Task instructions: Retype the part of the mental illness passage below that opens with the words containing "In the case" and closes with "meet this standard.".

---- Exercise passage

It’s Mental Illness Awareness Week. But what we really need to be aware of are the discriminatory laws that harm people with mental illness and prevent treatment for the most seriously ill.
The recent death of Daniel Prude and other disturbing incidents have focused national attention on how police respond to mental health crises. But few people are investigating the failures of the mental health system that lead to these police encounters in the first place—failures that cut across all races and incomes.
The mental health system is hamstrung by a series of discriminatory laws that limit the number of crisis beds, prevent people from receiving treatment until they have deteriorated to the point of dangerousness and block families from participating in their care. The result is a disastrous and inadequate system of care for people with brain illnesses like schizophrenia and bipolar disorder.
In the case of Daniel Prude, he was taken to the emergency room for psychiatric care but released without treatment or medication hours before his fatal encounter with police. Why he was released so soon has not been fully answered, but if a person seeking treatment appears calm and rational during observation, most state laws allow them to leave whether they are in crisis or not.
A spokesperson for the University of Rochester Medical System said in a statement that they are bound by a New York state law that prohibits hospitals from keeping a person involuntarily for more than 24 hours unless they are likely to cause serious harm to themselves or others and that requires immediate observation, care and hospital treatment. Doctors apparently determined that Prude didn’t meet this standard.

--------
---- Data for review

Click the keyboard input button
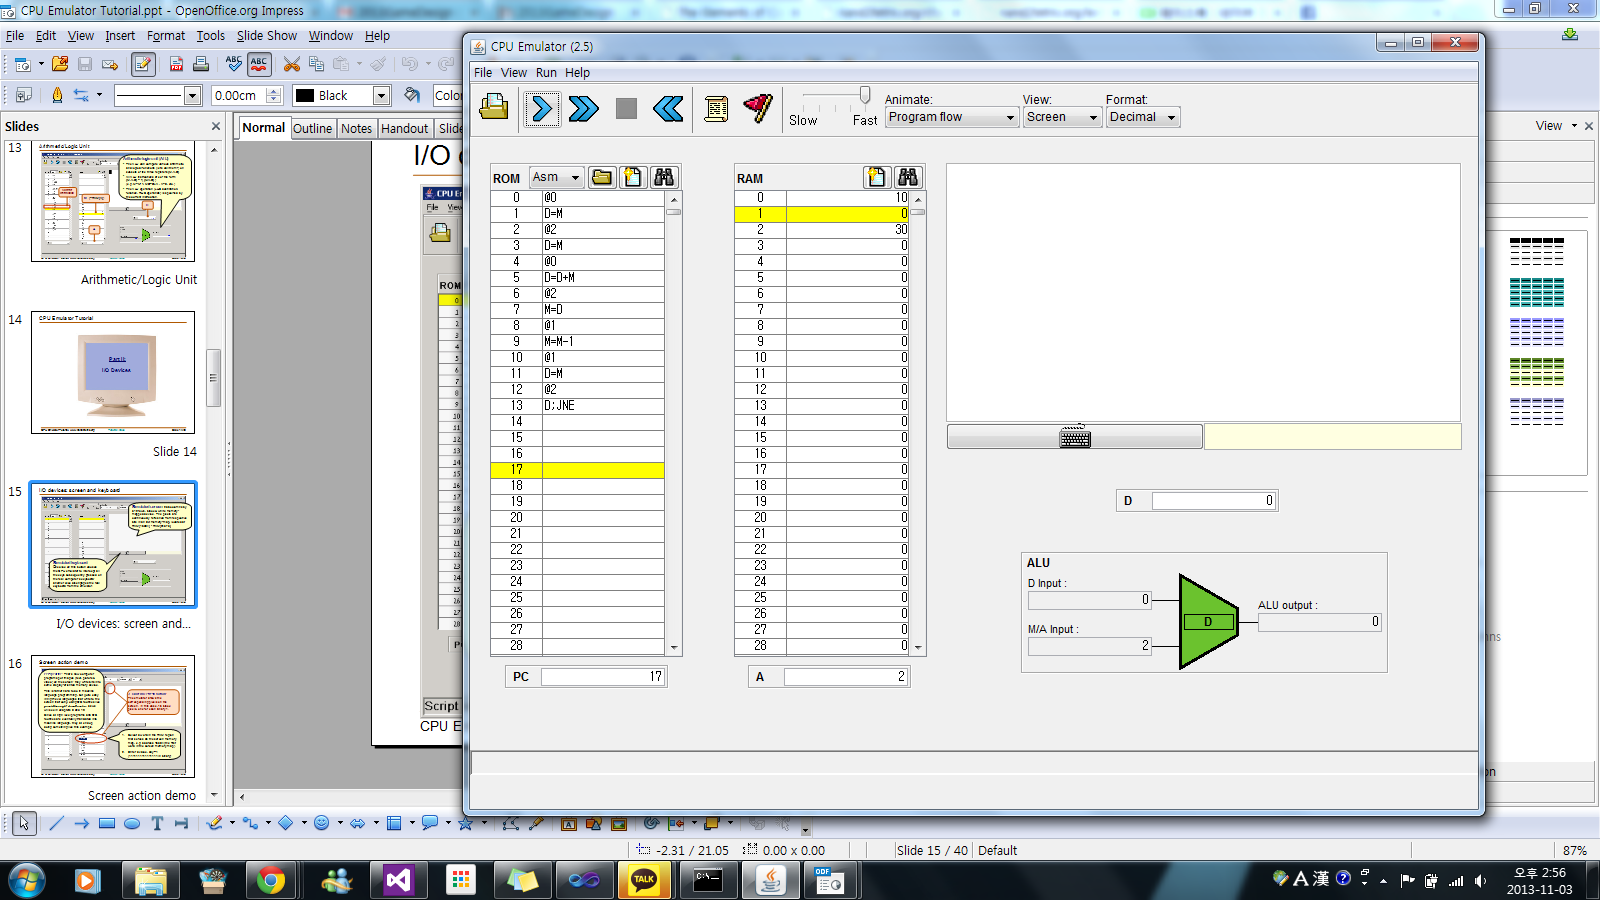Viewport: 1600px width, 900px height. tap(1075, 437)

--------
---- Data for review

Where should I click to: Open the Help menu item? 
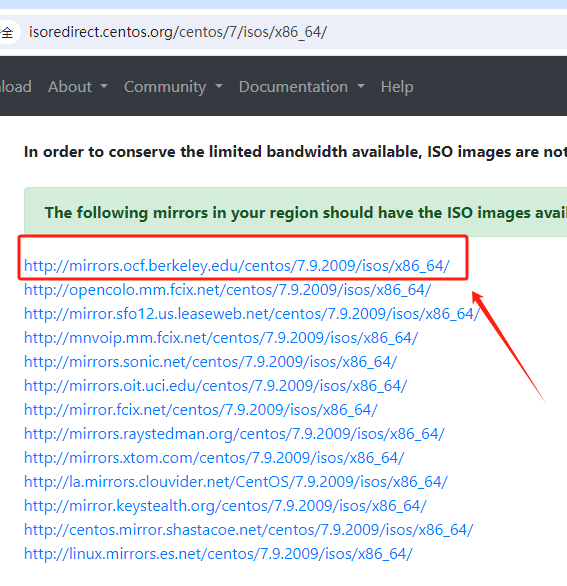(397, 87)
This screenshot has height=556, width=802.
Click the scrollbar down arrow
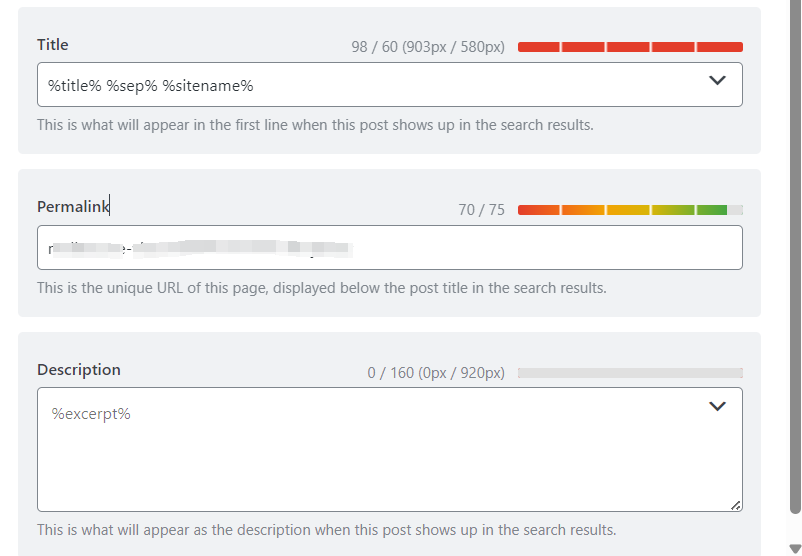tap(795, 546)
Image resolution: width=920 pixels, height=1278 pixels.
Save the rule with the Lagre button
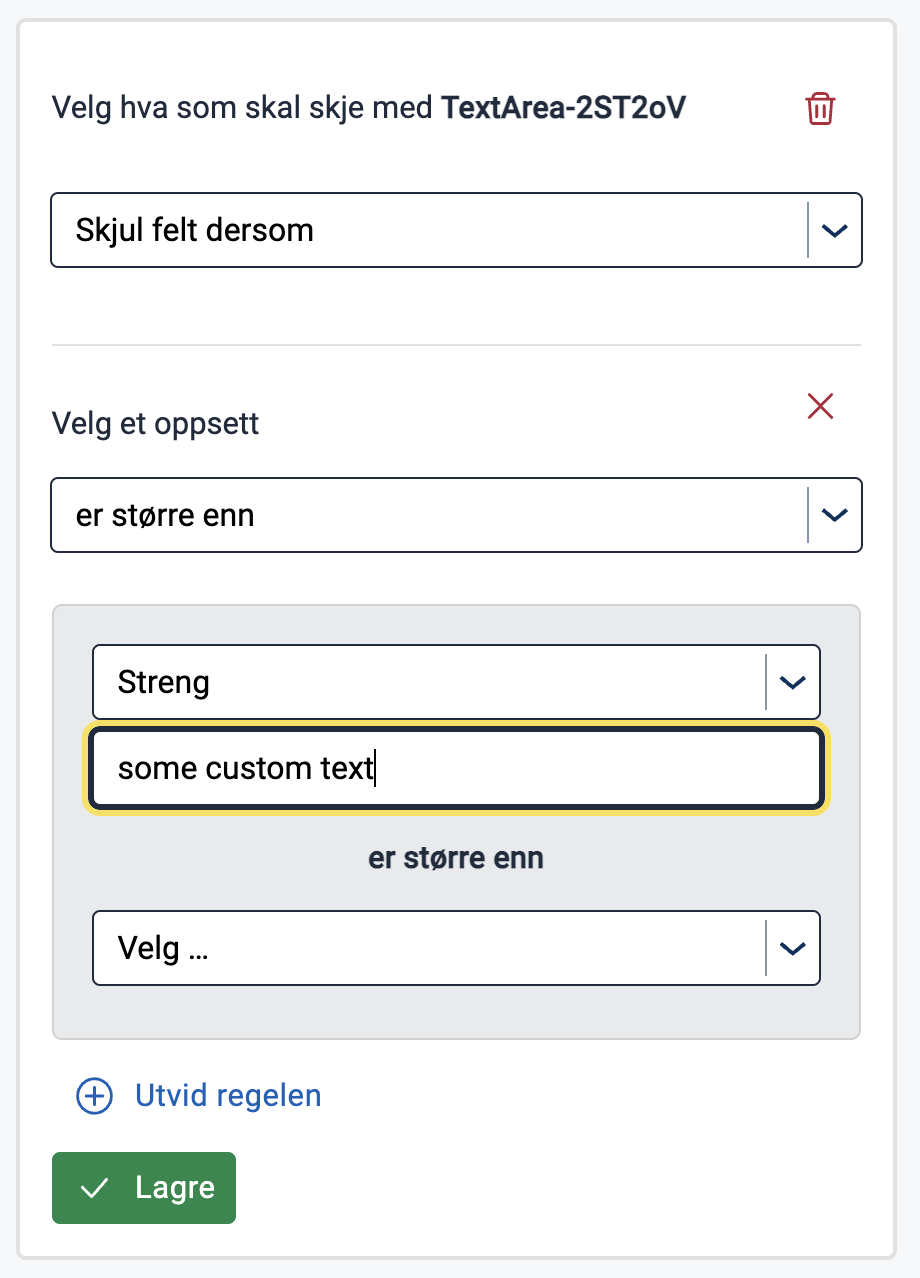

--------
---- Data for review

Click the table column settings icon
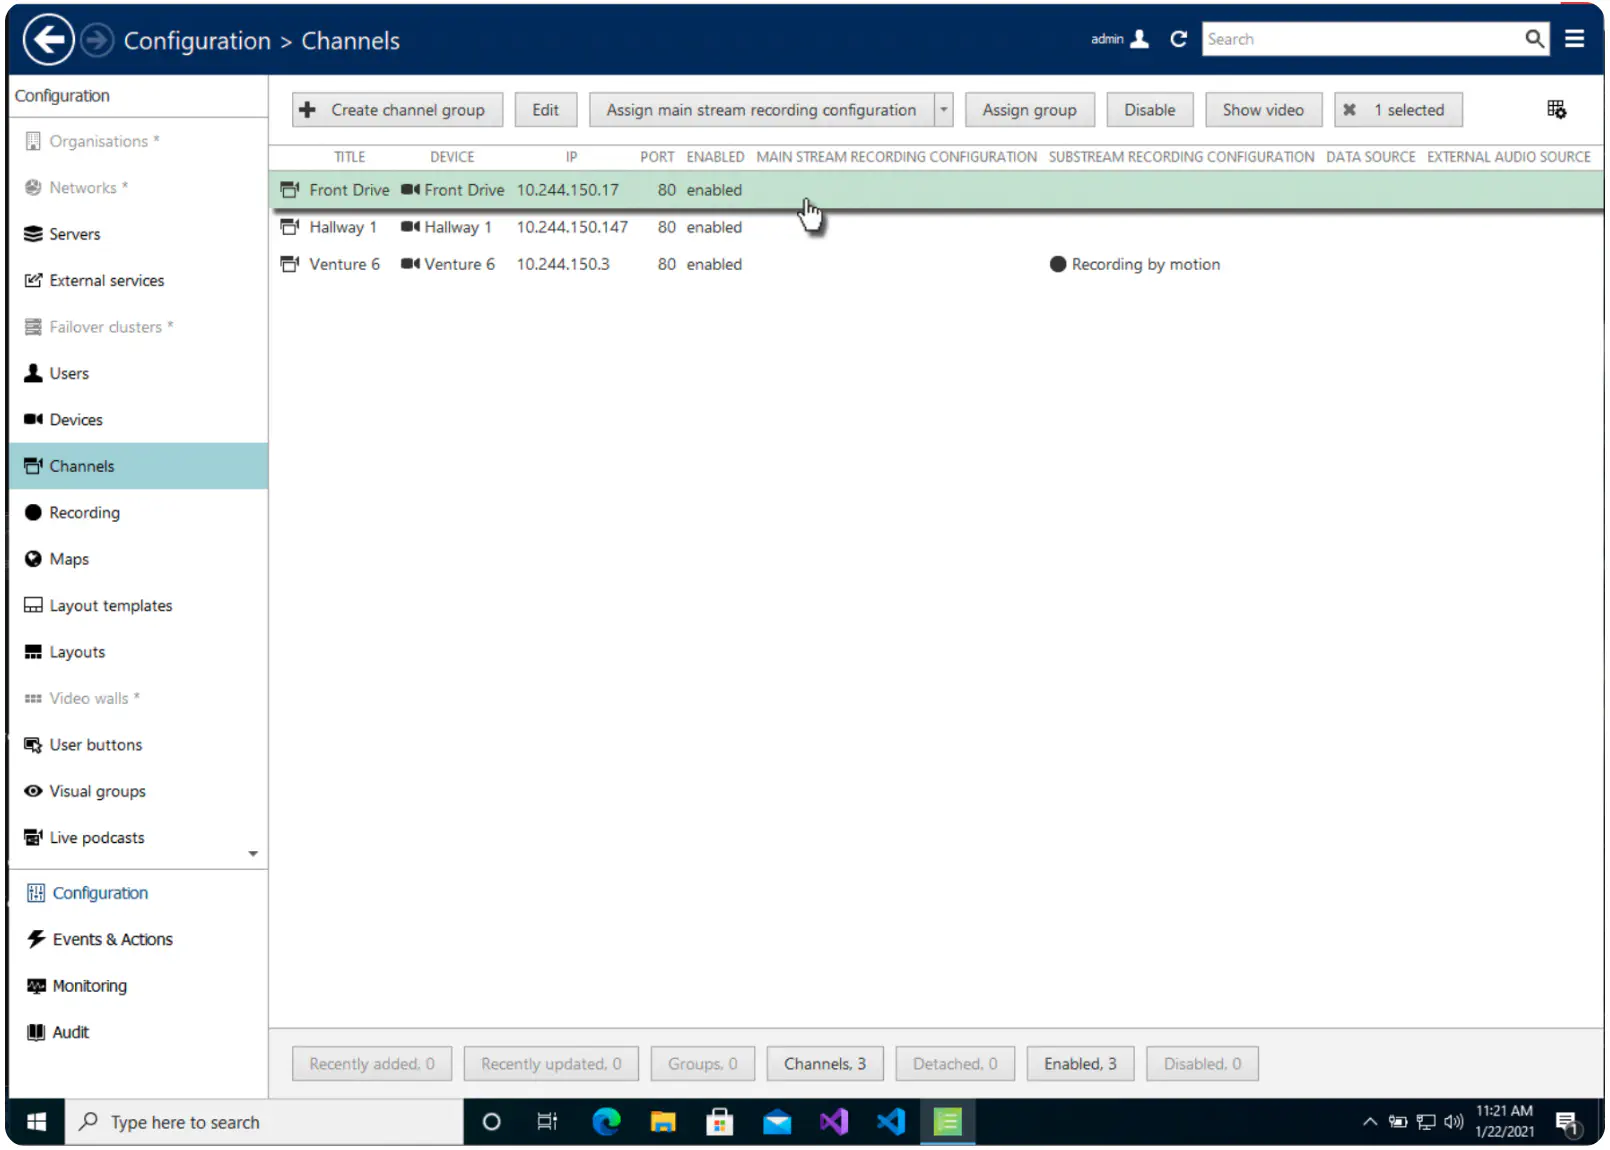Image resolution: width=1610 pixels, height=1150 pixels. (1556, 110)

--------

Answer section:
In the case of Daniel Prude, he was taken to the emergency room for psychiatric care but released without treatment or medication hours before his fatal encounter with police. Why he was released so soon has not been fully answered, but if a person seeking treatment appears calm and rational during observation, most state laws allow them to leave whether they are in crisis or not.
A spokesperson for the University of Rochester Medical System said in a statement that they are bound by a New York state law that prohibits hospitals from keeping a person involuntarily for more than 24 hours unless they are likely to cause serious harm to themselves or others and that requires immediate observation, care and hospital treatment. Doctors apparently determined that Prude didn’t meet this standard.